TEXT FOR ANALYSIS
Michel Henry's Philosophy and Phenomenology of the Body is difficult to find, and of course it's a whole book and many people have little time for whole books. Fortunately, then, Michael Tweed has been working on a translation of Henry's The Living Body which is a nice, provocative little bit of philosophy. I think.
Some jots.
If life belongs not the order of what appears but to appearing itself, as Henry maintains, does it quite follow that Heidegger is wrong about Dasein providing our access to life for the reason Henry provides, namely that Dasein is primarily being-in-the-world, which he takes to mean something like "being-in-the-horizon-of-what-appears" in contradistinction to something like "being-in-a-horizon-of-appearing"? Does life itself, or, perhaps better said, life in its very appearing, have horizons? Henry asserts that life is fundamentally acosmic, but I throw it out there as a question. As you mull over that question you may see why I am not as quick as Henry to see that biology has radically, completely and irrevocably bracketed out the study of life. (Can this be the most generous reading of François Jacob's comment that what is studied in the modern biological laboratory isn't life itself?) Rather I see questions, uncertainties, opacities or even confusions, but not a science of life settled on any particular definition or non-definition of life. Of course I haven't settled on any idea of what it means to be worldly, to have a world, or to have horizons, so my question of life's horizons may be a hinky question from any angle.

GIVEN ENTRIES
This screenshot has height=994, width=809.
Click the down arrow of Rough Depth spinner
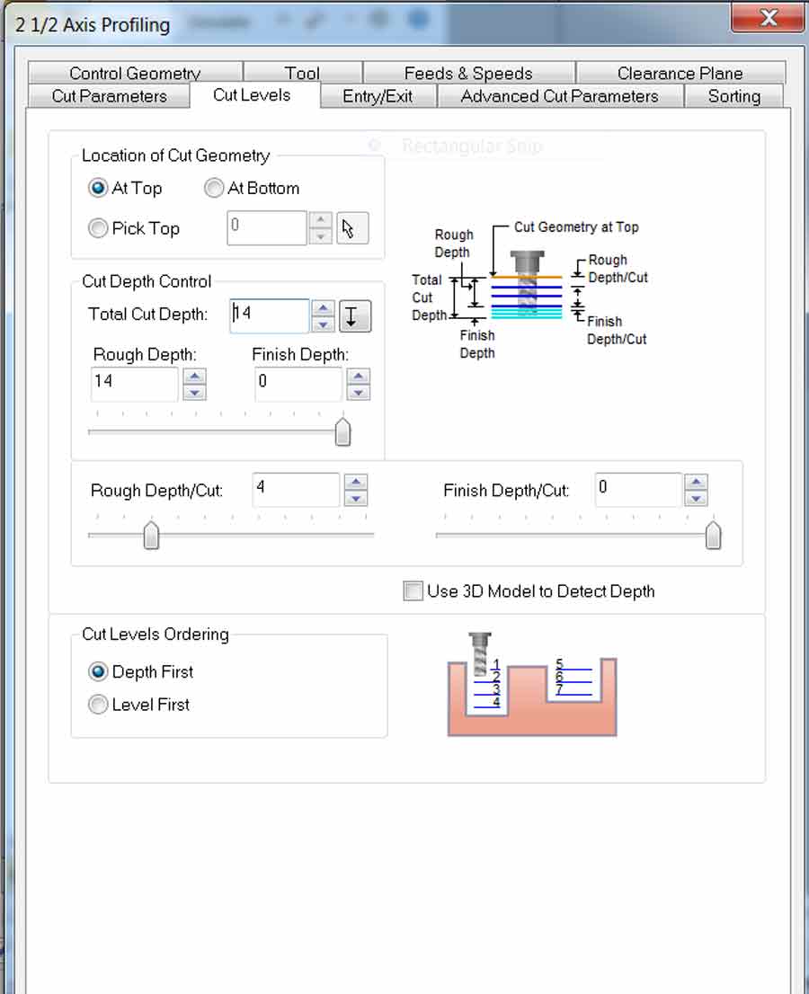195,393
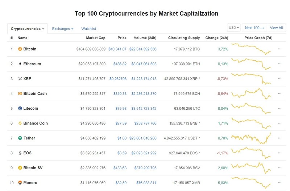View the Bitcoin Cash 7d price graph
The height and width of the screenshot is (191, 290).
point(251,94)
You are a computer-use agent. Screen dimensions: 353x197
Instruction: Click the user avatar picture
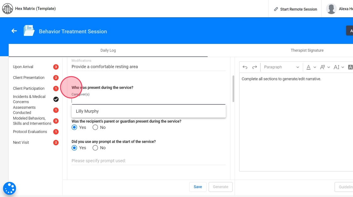point(331,9)
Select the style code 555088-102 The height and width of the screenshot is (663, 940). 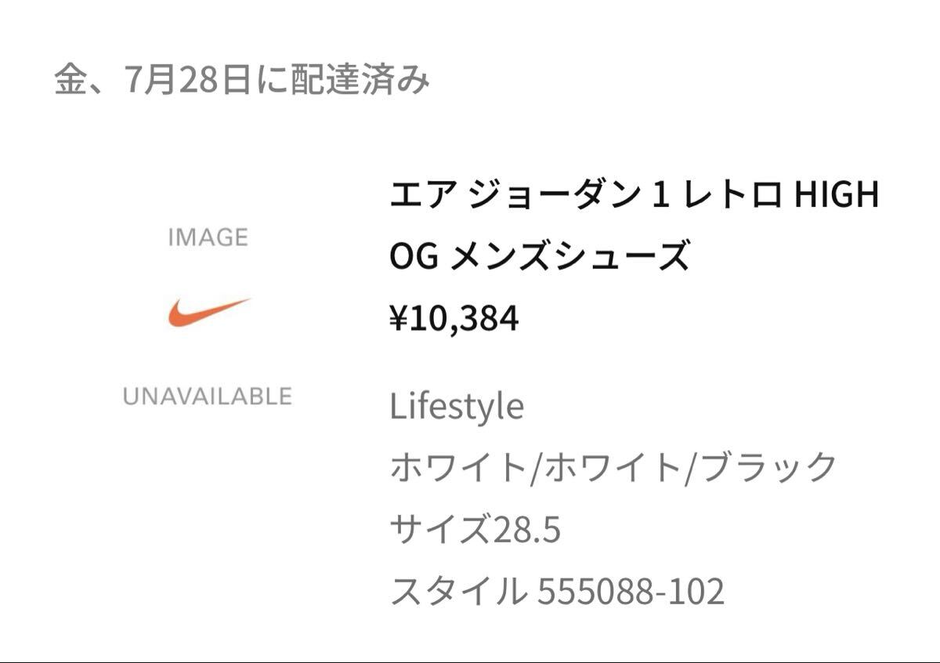pyautogui.click(x=631, y=592)
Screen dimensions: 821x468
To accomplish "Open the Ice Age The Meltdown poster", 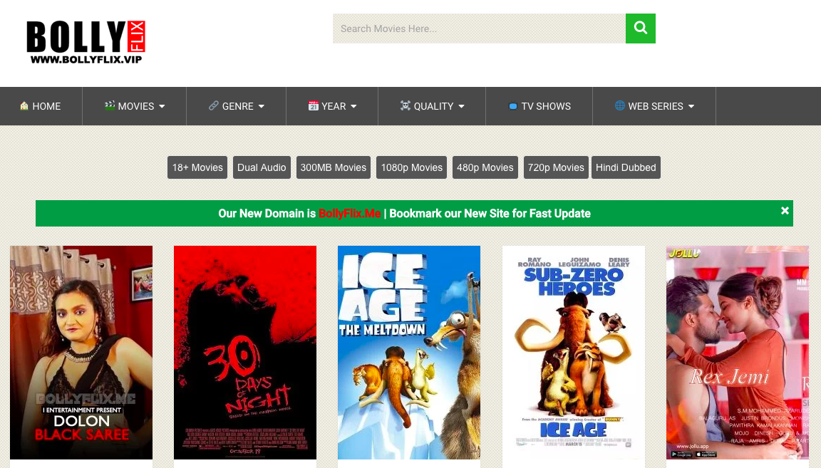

EXERCISE
Please answer these questions about the text on Michel Henry:
(a) Who has been translating Henry's The Living Body?
(b) What does Henry assert life fundamentally is?
(c) Whose comment concerns what is studied in the modern biological laboratory?
The data has no connection to the text on Michel Henry.

TASK OUTPUT
(a) Michael Tweed
(b) Acosmic
(c) François Jacob's